Import data form website into Excel

excel_1317

Board Regular
Joined
Jun 28, 2010
Messages
212
Doing all 47 pages at once may cause their site to block your IP.
Though usually only temporarily - a few minutes to a few days.
You could do it in sessions by changing "For i = 1 To 47" to the appropriate page numbers.
After each session be sure to rename the "Stats" sheet as the code starts by deleting and re-creating it.
After all sessions combine the various "Stat" sheets.
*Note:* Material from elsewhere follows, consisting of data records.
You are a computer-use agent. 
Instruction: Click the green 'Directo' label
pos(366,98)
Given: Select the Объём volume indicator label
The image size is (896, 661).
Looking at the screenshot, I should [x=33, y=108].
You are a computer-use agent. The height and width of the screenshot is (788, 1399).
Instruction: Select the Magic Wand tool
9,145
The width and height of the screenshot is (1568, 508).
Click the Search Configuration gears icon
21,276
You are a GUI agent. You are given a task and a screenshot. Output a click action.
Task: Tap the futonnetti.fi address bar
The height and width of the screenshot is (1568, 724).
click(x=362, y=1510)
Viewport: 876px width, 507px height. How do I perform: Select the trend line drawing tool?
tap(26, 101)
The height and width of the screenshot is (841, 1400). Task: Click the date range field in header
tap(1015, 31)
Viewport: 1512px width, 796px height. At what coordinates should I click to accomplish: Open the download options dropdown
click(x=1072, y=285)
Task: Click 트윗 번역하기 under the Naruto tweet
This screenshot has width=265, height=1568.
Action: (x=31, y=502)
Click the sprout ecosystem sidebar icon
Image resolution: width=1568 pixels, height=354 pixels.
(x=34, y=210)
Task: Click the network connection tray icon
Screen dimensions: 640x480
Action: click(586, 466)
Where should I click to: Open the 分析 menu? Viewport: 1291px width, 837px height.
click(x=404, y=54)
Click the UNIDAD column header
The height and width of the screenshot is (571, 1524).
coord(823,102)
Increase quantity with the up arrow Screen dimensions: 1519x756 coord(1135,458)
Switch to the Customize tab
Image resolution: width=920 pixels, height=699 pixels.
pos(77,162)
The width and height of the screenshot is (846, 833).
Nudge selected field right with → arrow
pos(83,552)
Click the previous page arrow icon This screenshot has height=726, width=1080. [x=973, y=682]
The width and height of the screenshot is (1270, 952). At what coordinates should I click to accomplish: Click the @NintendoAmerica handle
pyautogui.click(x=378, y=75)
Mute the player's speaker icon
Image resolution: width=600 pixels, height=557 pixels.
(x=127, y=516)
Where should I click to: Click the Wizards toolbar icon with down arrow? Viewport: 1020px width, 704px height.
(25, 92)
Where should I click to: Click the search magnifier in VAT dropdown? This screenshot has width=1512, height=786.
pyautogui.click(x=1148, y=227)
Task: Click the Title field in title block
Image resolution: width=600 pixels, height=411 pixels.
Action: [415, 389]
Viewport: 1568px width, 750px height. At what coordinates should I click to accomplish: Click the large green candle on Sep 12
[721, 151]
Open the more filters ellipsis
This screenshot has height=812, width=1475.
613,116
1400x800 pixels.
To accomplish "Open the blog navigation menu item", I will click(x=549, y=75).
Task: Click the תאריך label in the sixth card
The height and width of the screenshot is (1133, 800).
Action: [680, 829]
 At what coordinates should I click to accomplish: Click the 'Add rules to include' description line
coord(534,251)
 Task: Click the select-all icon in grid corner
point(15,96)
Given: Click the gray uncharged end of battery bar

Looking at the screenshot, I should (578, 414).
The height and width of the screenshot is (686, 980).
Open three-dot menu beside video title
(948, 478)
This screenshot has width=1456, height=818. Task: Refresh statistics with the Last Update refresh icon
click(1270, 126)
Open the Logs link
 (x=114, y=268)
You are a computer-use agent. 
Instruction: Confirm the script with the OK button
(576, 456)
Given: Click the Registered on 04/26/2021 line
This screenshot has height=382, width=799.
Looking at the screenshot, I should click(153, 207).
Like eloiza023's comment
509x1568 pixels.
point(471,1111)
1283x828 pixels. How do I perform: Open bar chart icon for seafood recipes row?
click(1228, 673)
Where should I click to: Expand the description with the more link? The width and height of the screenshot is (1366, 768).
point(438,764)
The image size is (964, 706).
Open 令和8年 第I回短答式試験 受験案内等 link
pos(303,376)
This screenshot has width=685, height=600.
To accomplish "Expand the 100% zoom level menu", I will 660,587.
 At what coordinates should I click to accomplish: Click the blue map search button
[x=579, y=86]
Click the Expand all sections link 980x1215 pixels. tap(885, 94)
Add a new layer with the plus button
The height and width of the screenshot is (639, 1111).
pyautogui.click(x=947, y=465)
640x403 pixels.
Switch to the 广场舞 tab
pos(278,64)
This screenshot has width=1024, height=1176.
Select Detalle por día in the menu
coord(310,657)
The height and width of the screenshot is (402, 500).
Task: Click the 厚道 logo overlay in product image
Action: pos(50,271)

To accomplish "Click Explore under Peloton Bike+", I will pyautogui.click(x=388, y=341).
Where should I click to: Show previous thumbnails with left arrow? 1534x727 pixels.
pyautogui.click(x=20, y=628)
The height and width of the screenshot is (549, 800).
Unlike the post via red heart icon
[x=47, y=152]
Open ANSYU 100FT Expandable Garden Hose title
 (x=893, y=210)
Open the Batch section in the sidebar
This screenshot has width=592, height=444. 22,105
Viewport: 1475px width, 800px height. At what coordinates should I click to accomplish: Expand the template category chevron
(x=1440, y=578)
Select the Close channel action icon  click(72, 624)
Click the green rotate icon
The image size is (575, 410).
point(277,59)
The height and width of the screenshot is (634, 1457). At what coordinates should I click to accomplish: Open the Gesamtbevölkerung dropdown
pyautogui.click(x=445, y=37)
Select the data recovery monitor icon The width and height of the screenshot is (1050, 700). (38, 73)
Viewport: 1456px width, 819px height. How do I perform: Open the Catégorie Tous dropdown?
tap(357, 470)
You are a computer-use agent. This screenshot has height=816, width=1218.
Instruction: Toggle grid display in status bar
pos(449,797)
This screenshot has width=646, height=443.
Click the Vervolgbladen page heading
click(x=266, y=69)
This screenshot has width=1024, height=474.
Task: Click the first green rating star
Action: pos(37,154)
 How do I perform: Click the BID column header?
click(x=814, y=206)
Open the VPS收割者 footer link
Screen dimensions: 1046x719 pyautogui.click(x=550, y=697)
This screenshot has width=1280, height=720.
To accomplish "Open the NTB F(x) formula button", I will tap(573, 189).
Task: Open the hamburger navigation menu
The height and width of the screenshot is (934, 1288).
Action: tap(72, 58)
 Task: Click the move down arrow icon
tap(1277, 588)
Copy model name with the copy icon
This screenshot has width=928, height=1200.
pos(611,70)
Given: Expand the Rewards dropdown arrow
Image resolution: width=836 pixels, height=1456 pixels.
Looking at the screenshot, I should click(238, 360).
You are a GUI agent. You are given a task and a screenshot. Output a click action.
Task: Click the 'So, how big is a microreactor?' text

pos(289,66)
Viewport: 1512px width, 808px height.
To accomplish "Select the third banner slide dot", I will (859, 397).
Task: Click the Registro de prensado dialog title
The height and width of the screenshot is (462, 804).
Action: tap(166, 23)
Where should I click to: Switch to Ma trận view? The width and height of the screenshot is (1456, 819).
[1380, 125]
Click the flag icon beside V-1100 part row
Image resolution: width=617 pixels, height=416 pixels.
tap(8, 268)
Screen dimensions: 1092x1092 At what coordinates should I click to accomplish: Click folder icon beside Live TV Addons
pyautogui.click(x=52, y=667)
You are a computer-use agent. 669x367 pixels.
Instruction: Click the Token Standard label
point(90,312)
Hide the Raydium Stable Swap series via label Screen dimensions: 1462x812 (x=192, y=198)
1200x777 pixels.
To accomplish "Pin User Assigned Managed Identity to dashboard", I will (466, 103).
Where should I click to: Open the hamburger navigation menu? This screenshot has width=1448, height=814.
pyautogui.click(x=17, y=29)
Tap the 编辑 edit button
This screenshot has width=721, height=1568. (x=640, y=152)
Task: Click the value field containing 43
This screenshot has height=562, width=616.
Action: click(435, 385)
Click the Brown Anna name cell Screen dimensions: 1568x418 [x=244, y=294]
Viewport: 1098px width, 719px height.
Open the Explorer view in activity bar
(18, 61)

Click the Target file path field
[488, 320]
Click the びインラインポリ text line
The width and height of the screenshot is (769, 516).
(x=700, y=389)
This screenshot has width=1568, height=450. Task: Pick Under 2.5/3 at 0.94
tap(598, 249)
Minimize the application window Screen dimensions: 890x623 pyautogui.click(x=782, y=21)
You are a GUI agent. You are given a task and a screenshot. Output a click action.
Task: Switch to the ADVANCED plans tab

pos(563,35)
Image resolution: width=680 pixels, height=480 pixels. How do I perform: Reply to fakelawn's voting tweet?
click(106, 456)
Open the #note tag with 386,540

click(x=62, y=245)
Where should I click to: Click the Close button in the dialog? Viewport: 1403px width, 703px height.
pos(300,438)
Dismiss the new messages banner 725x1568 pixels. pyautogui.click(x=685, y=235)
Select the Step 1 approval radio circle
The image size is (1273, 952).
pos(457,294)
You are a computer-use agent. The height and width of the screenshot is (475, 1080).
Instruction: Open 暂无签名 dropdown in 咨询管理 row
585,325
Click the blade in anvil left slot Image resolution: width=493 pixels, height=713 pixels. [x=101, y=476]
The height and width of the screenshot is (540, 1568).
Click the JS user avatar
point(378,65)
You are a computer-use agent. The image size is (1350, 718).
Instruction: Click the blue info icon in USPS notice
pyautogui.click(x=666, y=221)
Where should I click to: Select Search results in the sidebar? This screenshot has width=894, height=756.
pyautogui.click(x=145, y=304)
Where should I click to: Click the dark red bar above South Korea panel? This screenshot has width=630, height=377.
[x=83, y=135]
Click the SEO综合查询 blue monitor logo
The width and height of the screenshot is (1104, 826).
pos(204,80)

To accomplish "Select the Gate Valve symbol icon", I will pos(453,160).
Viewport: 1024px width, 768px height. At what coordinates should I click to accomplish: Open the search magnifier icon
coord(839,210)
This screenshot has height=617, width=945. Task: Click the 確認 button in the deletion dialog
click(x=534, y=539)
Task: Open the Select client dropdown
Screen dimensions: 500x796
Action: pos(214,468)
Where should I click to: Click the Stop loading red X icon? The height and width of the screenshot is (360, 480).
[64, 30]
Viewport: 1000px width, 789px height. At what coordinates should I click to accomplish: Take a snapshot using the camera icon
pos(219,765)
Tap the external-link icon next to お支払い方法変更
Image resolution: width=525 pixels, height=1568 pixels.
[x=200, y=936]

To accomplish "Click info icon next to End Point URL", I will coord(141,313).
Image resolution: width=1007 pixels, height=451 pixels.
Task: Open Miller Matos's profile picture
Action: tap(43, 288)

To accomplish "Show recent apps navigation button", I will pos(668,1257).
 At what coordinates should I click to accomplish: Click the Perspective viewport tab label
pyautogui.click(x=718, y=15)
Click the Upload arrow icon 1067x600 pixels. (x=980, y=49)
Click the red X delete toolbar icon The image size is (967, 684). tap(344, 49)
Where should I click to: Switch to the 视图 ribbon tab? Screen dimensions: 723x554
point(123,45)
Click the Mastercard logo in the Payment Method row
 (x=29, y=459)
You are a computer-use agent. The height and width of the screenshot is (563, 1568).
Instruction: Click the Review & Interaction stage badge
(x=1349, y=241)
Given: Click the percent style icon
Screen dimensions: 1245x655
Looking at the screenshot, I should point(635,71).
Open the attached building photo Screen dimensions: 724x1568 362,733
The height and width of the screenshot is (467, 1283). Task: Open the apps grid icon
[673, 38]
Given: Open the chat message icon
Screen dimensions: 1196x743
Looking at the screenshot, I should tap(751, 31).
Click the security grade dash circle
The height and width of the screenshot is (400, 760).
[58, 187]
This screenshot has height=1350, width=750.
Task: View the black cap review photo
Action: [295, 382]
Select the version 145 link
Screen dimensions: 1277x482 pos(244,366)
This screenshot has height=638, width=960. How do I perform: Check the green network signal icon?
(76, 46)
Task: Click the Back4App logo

Doing all 47 at once will take a few minutes to complete and you won't see anything happening.
The cursor will only spin occasionally.
You wil get "Query complete" when it finishes.

Code:
Sub QueryWeb()
    Dim i As Integer
    Dim firstRow As Integer
    Dim lastRow As Integer
    Dim nextRow As Integer
    Dim URLstart As String
    Dim URLend As String
    Dim shStats As Worksheet
    Dim shQuery As Worksheet
    Dim rgQuery As Range
    Dim found As Range
    Dim TimeOutWebQuery
    Dim TimeOutTime
    Dim objIE As Object
    Application.ScreenUpdating = False
    URLstart = "http://stats.espncricinfo.com/ci/engine/stats/index.html?class=2;filter=advanced;orderby=start;page="
    URLend = ";size=200;spanmax1=12+Jul+2012;spanmin1=13+Jul+2009;spanval1=span;template=results;type=batting;view=innings;wrappertype=print"
    Application.DisplayAlerts = False
    On Error Resume Next
    Sheets("Stats").Delete
    On Error GoTo 0
    Application.DisplayAlerts = True
    Sheets.Add after:=Sheets(Sheets.Count)
    ActiveSheet.Name = "Stats"
    Set shStats = Sheets("Stats")
    For i = 1 To 47
        Sheets.Add after:=Sheets(Sheets.Count)
        Set shQuery = ActiveSheet
        Set objIE = CreateObject("InternetExplorer.Application")
        With objIE
            .Visible = False
            .Navigate CStr(URLstart & i & URLend)
        End With
        TimeOutWebQuery = 10
        TimeOutTime = DateAdd("s", TimeOutWebQuery, Now)
        Do Until objIE.ReadyState = 4
            DoEvents
            If Now > TimeOutTime Then
                objIE.stop
                GoTo ErrorTimeOut
            End If
        Loop
        objIE.ExecWB 17, 2
        objIE.ExecWB 12, 2
        shQuery.Range("A1").Select
        shQuery.PasteSpecial NoHTMLFormatting:=True
        objIE.Quit
        Set objIE = Nothing
        Set found = shQuery.Columns(1).Find("Player", , , xlWhole)
        If Not found Is Nothing Then
            firstRow = found.Row
            If i > 1 Then firstRow = firstRow + 1
        Else
            GoTo FormatError
        End If
        Set found = shQuery.Columns(1).Find("Page ", found, , xlPart)
        If Not found Is Nothing Then
            lastRow = found.Row - 1
        Else
            GoTo FormatError
        End If
        Set rgQuery = shQuery.Rows(firstRow & ":" & lastRow)
        nextRow = shStats.Cells(Rows.Count, "A").End(xlUp).Row
        If nextRow > 1 Then nextRow = nextRow + 1
        rgQuery.Copy shStats.Cells(nextRow, 1)
        Application.DisplayAlerts = False
        shQuery.Delete
        Application.DisplayAlerts = True
    Next i
    shStats.Columns.AutoFit
    MsgBox "Query complete"
    Exit Sub
FormatError:
    MsgBox "Format Error"
    Exit Sub
ErrorTimeOut:
    objIE.Quit
    Set objIE = Nothing
    MsgBox "WebSite Error"
End Sub

This code works like charm. Is is possible to develop a code like this which open each each name from this page- http://www.fitzpatrickcella.com/?p=2541&FirstName=&LastName=&LPA=&I=&L=&Rank=

AND

copy details like Attorney Name, email, phone and fax nos. and paste the same into excel rows.

Thanks in advance.
 
Re: Import data from multiple pages of a website into a single Excel sheet

I have split these posts from: http://www.mrexcel.com/forum/excel-...le-pages-website-into-single-excel-sheet.html

@excel1317:
Please acquaint yourself with our rules, particularly rule #7:
All new questions should be posted to new threads on the Public Forums.
You have essentially hijacked someone else's thread which is why I have split it and created your own thread.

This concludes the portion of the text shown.